**REQUIRED WORK**
1) Translate into Spanish this sentence from the local standard deviation text: "How can I do this in IDL without using loops?"
2) Duplicate the local standard deviation text word for word, starting with "Local Standard Deviation of" and going on through "without using loops?".

---------- TEXT TO READ ----------

Local Standard Deviation of an Image

QUESTION: I need to apply a smoothing type kernel across an image, and calculate the standard deviation of the pixels masked by this kernel. How can I do this in IDL without using loops?

ANSWER: The definitive answer to this question, first posed in the IDL Newsgroup in November 2000, was provided by Martin Downing (m.downing@abdn.ac.uk). I extract parts of the discussion here. First, we hear from Martin:

MARTIN: I was wandering through new Craig's IDL archive site (which is brilliant by the way) and came across this question asking for an efficient way of calculating the local standard deviation in an array. It seemed to me that the thread had not reached a full solution so perhaps some of you might be interested in this method which is very fast. It is based on the crafty formula for variance:
   variance = (sum of the squares)/n - (square of the sums)/n*n
(I apologize if this is going over old ground!)

---------- RECORDED DATA ----------

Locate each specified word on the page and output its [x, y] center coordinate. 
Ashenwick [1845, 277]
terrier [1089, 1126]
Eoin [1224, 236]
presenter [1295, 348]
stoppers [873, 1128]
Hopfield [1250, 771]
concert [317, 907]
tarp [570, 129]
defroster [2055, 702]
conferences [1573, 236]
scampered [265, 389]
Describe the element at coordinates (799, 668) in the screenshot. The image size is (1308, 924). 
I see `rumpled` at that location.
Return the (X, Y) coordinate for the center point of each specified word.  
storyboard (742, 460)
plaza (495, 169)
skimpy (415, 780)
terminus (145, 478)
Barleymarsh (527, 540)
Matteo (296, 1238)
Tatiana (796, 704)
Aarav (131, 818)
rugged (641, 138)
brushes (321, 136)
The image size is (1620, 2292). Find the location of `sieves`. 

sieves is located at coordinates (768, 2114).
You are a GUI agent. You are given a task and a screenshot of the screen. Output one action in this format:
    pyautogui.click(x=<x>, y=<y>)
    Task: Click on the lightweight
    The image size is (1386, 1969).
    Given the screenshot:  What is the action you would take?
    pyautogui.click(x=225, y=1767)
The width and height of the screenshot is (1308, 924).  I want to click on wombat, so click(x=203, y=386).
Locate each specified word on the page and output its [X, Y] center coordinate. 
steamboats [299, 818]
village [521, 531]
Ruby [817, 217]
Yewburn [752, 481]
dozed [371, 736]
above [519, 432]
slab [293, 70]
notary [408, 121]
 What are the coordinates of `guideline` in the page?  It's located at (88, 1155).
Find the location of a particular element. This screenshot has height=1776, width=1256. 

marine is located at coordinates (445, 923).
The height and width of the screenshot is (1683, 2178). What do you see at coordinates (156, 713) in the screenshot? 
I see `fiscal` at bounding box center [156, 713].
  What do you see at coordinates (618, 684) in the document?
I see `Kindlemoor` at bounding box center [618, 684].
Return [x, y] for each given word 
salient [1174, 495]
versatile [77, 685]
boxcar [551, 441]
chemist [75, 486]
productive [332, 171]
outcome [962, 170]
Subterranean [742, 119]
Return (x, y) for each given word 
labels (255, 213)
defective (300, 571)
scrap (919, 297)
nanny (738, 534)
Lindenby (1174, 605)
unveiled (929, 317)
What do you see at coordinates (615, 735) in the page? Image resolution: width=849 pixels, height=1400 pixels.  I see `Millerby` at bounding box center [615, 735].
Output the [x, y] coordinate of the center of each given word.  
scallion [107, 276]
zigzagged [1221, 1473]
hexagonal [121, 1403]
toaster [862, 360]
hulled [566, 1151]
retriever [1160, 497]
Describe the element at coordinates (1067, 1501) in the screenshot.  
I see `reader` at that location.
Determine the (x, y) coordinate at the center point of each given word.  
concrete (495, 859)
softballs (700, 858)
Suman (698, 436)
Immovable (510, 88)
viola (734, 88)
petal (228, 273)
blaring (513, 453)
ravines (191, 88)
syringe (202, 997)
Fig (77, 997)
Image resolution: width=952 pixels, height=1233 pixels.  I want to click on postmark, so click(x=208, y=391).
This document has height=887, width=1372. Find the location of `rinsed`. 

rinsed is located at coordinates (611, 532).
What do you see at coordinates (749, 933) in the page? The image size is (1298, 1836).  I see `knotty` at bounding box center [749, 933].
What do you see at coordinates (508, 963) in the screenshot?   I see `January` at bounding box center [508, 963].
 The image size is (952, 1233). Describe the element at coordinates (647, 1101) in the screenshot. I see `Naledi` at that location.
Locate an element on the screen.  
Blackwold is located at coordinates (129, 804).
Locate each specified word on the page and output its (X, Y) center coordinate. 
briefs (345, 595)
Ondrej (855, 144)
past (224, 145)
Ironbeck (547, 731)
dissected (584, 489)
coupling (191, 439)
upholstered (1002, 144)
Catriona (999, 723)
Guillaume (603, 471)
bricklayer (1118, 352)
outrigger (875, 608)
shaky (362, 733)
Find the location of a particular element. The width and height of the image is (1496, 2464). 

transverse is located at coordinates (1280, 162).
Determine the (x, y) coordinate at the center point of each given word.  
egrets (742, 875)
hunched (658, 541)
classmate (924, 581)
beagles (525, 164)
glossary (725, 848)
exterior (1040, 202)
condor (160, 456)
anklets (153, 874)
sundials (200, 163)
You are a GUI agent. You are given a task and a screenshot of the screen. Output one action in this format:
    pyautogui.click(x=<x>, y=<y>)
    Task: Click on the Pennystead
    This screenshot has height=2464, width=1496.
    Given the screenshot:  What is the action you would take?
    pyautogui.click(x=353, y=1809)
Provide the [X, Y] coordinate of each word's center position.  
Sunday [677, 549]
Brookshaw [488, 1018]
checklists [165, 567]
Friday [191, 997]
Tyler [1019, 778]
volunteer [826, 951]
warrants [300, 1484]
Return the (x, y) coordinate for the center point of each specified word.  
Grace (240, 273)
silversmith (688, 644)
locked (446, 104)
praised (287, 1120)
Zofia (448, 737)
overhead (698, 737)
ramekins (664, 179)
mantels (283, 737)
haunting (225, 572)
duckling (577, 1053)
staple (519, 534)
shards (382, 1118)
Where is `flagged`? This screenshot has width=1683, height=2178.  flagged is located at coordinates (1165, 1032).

----------

**TASK-BY-TASK SOLUTIONS**
1) ¿Cómo puedo hacer esto en IDL sin usar bucles?

2)
Local Standard Deviation of an Image

QUESTION: I need to apply a smoothing type kernel across an image, and calculate the standard deviation of the pixels masked by this kernel. How can I do this in IDL without using loops?